(Working data begins)

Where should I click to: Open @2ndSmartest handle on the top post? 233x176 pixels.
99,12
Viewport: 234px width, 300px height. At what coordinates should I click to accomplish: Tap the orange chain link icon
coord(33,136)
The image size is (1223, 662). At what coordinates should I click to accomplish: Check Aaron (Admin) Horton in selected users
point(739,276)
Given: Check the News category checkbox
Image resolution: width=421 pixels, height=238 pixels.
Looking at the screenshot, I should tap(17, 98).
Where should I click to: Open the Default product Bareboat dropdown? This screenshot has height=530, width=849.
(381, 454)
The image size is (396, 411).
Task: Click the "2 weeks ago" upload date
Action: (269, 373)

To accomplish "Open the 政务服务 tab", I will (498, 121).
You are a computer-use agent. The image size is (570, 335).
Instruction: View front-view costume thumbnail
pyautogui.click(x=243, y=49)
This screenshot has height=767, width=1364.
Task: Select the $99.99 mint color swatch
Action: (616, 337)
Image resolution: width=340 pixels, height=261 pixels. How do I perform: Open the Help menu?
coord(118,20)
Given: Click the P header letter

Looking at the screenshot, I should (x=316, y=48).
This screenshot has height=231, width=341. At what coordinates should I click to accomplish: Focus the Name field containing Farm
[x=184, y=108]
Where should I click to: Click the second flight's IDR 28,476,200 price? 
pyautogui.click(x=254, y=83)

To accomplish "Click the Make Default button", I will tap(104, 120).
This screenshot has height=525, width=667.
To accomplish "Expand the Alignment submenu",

(Working data ends)

What this task involves:
The result should be every line that contains "will", copied from the entries.

Output for this task:
To accomplish "Open the 政务服务 tab", I will (498, 121).
To accomplish "Click the Make Default button", I will tap(104, 120).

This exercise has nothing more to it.